The image obtained is seen here:

The lines connecting the points shows the order in which the points are listed in the vector of detected points. Now to calibrate the camera, we need to input a set of such image points together with the coordinate of the corresponding 3D points. Let's encapsulate the calibration process in a *CameraCalibrator* class:

class CameraCalibrator {

// input points:

// the points in world coordinates

std::vector<std::vector<cv::Point3f>> objectPoints;

// the point positions in pixels

std::vector<std::vector<cv::Point2f>> imagePoints;

// output Matrices

cv::Mat cameraMatrix;

cv::Mat distCoeffs;

// flag to specify how calibration is done

int flag;

// used in image undistortion

cv::Mat map1,map2;

bool mustInitUndistort;

public:

CameraCalibrator() : flag(0), mustInitUndistort(true) {};

As mentioned previously, the 3D coordinates of the points on the chessboard pattern can be easily determined if we conveniently place the reference frame on the board. The method that accomplishes this takes a vector of the chessboard image filename as input:

// Open chessboard images and extract corner points

int CameraCalibrator::addChessboardPoints(

const std::vector<std::string>& filelist,

cv::Size & boardSize) {

// the points on the chessboard

std::vector<cv::Point2f> imageCorners;

std::vector<cv::Point3f> objectCorners;

// 3D Scene Points:

// Initialize the chessboard corners

// in the chessboard reference frame

// The corners are at 3D location (X,Y,Z)= (i,j,0)

for (int i=0; i<boardSize.height; i++) {

for (int j=0; j<boardSize.width; j++) {

objectCorners.push_back(cv::Point3f(i, j, 0.0f));

}

}

// 2D Image points:

cv::Mat image; // to contain chessboard image

int successes = 0;

// for all viewpoints

for (int i=0; i<filelist.size(); i++) {

// Open the image

image = cv::imread(filelist[i],0);

// Get the chessboard corners

bool found = cv::findChessboardCorners(

image, boardSize, imageCorners);

// Get subpixel accuracy on the corners

cv::cornerSubPix(image, imageCorners,

cv::Size(5,5),

cv::Size(-1,-1),

cv::TermCriteria(cv::TermCriteria::MAX_ITER +

cv::TermCriteria::EPS,

30, // max number of iterations

0.1)); // min accuracy

//If we have a good board, add it to our data

if (imageCorners.size() == boardSize.area()) {

// Add image and scene points from one view

addPoints(imageCorners, objectCorners);

successes++;

}

}

return successes;

}

The first loop inputs the 3D coordinates of the chessboard, which are specified in an arbitrary square size unit here. The corresponding image points are the ones provided by the *cv::findChessboardCorners* function. This is done for all available viewpoints. Moreover, in order to obtain a more accurate image point location, the function *cv::cornerSubPix* can be used and as the name suggests, the image points will then be localized at sub-pixel accuracy. The termination criterion that is specified by the *cv::TermCriteria* object defines a maximum number of iterations and a minimum accuracy in sub-pixel coordinates. The first of these two conditions that is reached will stop the corner refinement process.

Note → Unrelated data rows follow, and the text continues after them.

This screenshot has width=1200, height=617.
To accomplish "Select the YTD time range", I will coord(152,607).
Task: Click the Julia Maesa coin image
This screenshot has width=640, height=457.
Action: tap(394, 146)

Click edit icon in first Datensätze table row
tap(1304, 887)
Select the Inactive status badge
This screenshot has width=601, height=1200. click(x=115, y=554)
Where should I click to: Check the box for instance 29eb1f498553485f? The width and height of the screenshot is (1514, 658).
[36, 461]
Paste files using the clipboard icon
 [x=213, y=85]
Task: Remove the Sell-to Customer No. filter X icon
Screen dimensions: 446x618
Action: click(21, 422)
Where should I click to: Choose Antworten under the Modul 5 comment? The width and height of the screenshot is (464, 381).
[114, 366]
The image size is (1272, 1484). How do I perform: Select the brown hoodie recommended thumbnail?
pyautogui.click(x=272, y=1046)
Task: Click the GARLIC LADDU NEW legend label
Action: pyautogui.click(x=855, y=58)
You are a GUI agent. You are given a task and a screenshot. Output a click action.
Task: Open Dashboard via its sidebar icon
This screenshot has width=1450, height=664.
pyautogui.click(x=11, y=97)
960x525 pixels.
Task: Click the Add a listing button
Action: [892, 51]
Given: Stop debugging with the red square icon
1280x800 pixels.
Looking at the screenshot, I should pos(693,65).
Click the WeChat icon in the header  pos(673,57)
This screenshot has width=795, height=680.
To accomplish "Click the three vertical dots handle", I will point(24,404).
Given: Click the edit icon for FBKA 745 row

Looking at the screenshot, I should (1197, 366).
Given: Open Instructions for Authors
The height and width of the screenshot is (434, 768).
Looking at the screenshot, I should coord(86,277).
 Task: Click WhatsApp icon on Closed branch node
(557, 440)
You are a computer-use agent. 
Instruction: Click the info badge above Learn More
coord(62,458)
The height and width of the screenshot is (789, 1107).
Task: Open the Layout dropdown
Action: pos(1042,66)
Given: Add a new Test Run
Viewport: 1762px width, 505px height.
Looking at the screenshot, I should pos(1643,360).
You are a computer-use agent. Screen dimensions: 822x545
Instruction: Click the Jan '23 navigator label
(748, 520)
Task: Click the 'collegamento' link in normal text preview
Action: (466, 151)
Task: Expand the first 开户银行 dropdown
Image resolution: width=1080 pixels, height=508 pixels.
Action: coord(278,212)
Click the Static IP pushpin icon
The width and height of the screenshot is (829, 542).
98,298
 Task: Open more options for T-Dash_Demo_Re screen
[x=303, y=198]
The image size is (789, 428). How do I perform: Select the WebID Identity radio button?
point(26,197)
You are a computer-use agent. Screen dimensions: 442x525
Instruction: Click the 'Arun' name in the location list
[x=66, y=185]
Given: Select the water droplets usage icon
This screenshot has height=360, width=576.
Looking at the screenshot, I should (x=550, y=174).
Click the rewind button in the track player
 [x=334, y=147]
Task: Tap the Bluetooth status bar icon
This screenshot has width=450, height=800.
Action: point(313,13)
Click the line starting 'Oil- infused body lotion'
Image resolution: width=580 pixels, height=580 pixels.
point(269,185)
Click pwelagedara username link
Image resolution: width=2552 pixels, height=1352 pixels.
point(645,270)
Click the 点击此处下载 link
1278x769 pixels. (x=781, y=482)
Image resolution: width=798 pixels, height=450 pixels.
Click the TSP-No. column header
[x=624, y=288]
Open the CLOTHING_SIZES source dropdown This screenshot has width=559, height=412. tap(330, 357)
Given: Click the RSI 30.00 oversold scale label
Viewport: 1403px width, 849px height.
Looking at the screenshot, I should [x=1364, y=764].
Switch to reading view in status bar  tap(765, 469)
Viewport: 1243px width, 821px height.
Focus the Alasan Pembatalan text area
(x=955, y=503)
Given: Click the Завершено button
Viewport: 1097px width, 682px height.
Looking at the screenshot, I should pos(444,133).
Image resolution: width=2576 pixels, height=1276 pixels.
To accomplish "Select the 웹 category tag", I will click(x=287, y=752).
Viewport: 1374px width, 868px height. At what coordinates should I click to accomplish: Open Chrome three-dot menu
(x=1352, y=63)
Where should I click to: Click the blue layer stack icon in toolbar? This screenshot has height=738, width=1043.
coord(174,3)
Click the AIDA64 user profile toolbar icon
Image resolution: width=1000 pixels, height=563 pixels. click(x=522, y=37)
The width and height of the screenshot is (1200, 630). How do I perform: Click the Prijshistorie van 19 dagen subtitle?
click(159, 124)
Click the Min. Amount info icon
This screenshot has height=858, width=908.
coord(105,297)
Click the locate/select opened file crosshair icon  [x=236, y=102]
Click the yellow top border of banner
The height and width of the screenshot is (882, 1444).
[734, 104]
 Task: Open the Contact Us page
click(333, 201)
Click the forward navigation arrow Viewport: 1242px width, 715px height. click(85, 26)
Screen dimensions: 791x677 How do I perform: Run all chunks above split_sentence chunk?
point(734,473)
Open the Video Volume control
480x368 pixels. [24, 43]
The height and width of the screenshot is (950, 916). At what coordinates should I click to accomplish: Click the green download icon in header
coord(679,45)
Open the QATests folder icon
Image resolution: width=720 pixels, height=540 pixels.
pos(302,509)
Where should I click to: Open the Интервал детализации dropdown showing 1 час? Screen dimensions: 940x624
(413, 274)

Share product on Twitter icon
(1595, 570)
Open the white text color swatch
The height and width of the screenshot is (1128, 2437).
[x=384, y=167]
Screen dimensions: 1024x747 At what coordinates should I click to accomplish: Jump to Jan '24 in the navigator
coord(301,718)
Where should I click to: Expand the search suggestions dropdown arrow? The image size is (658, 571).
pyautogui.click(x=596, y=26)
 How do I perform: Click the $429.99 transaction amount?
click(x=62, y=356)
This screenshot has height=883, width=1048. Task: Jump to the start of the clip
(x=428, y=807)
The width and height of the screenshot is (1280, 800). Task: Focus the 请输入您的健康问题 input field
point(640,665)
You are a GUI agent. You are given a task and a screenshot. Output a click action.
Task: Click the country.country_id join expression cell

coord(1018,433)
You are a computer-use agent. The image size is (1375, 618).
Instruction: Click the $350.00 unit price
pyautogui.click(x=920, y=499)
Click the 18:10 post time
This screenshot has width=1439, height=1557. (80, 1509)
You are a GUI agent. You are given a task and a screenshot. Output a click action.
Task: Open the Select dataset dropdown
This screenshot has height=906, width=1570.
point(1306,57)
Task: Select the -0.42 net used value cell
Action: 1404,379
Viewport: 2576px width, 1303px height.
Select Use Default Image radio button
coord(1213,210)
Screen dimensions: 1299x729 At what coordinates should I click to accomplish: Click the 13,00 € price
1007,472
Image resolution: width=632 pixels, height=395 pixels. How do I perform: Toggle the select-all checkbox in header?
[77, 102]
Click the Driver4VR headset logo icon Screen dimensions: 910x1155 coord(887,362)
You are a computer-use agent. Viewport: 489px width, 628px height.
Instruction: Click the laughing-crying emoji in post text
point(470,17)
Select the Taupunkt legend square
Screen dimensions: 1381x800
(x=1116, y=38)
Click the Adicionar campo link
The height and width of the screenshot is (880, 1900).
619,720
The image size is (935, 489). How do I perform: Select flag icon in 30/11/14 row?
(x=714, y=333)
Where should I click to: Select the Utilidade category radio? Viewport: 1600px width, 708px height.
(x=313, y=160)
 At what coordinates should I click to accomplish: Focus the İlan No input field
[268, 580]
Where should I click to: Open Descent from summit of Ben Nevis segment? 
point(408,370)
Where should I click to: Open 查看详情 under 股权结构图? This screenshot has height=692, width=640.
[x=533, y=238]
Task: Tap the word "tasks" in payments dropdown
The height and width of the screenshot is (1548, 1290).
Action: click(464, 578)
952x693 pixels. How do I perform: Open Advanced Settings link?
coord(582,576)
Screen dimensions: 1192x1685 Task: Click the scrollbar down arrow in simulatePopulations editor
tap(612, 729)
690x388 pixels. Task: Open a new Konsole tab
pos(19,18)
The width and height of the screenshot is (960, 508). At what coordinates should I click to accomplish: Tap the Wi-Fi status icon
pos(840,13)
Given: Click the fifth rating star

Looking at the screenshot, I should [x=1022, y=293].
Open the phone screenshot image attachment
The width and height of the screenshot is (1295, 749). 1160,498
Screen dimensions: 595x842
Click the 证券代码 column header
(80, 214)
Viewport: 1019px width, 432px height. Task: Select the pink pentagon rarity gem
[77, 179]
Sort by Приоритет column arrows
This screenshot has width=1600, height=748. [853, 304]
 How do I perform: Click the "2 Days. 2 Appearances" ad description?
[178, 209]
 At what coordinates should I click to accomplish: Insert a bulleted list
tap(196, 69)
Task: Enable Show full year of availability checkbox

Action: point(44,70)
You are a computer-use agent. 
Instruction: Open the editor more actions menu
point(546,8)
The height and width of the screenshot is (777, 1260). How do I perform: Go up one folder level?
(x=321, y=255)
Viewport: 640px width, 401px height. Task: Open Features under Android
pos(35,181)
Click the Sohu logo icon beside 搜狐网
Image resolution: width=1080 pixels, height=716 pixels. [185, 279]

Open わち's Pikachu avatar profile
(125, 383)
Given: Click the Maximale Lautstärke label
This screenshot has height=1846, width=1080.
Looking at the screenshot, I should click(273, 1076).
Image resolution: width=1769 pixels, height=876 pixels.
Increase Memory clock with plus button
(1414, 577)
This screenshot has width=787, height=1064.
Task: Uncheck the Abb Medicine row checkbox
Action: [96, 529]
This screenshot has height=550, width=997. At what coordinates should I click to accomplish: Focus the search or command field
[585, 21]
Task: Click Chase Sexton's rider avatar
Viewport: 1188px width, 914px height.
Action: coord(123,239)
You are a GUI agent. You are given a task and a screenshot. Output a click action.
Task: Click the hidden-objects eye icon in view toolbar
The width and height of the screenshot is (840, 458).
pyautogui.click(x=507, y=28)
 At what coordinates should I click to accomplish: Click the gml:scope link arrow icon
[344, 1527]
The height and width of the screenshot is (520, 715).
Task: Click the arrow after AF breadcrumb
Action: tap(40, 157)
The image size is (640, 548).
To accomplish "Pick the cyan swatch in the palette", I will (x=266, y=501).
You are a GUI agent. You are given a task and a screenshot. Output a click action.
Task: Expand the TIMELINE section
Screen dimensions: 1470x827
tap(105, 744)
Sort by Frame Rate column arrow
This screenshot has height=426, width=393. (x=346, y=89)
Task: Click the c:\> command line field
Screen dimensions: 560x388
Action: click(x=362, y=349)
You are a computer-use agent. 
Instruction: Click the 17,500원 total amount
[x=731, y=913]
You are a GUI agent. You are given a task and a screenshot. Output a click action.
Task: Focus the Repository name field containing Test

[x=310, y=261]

When a set of chessboard corners has been successfully detected, these points are added to our vector of image and scene points:

// Add scene points and corresponding image points

void CameraCalibrator::addPoints(const std::vector<cv::Point2f>&

imageCorners, const std::vector<cv::Point3f>& objectCorners) {

// 2D image points from one view

imagePoints.push_back(imageCorners);

// corresponding 3D scene points

objectPoints.push_back(objectCorners);

}

The vectors contains *std::vector* instances. Indeed, each vector element being a vector of points from one view.

Once a sufficient number of chessboard images have been processed (and consequently a large number of 3D scene point/2D image point correspondences are available), we can initiate the computation of the calibration parameters:

// Calibrate the camera

// returns the re-projection error

double CameraCalibrator::calibrate(cv::Size &imageSize)

{

// undistorter must be reinitialized

mustInitUndistort= true;

//Output rotations and translations

std::vector<cv::Mat> rvecs, tvecs;

// start calibration

return

calibrateCamera(objectPoints, // the 3D points

imagePoints, // the image points

imageSize, // image size

cameraMatrix,// output camera matrix

distCoeffs, // output distortion matrix

rvecs, tvecs,// Rs, Ts

flag); // set options

}

In practice, 10 to 20 chessboard images are sufficient, but these must be taken from different viewpoints at different depths. The two important outputs of this function are the camera matrix and the distortion parameters. The camera matrix will be described in the next section. For now, let's consider the distortion parameters. So far, we have mentioned that with the pin-hole camera model, we can neglect the effect of the lens. But this is only possible if the lens used to capture an image does not introduce too important optical distortions. Unfortunately, this is often the case with lenses of lower quality or with lenses having a very short focal length. You may have already noticed that in the image we used for our example, the chessboard pattern shown is clearly distorted. The edges of the rectangular board being curved in the image. It can also be noticed that this distortion becomes more important as we move far from the center of the image. This is a typical distortion observed with fish-eye lens and it is called **radial distortion**. The lenses that are used in common digital cameras do not exhibit such a high degree of distortion, but in the case of the lens used here, these distortions cannot certainly be ignored.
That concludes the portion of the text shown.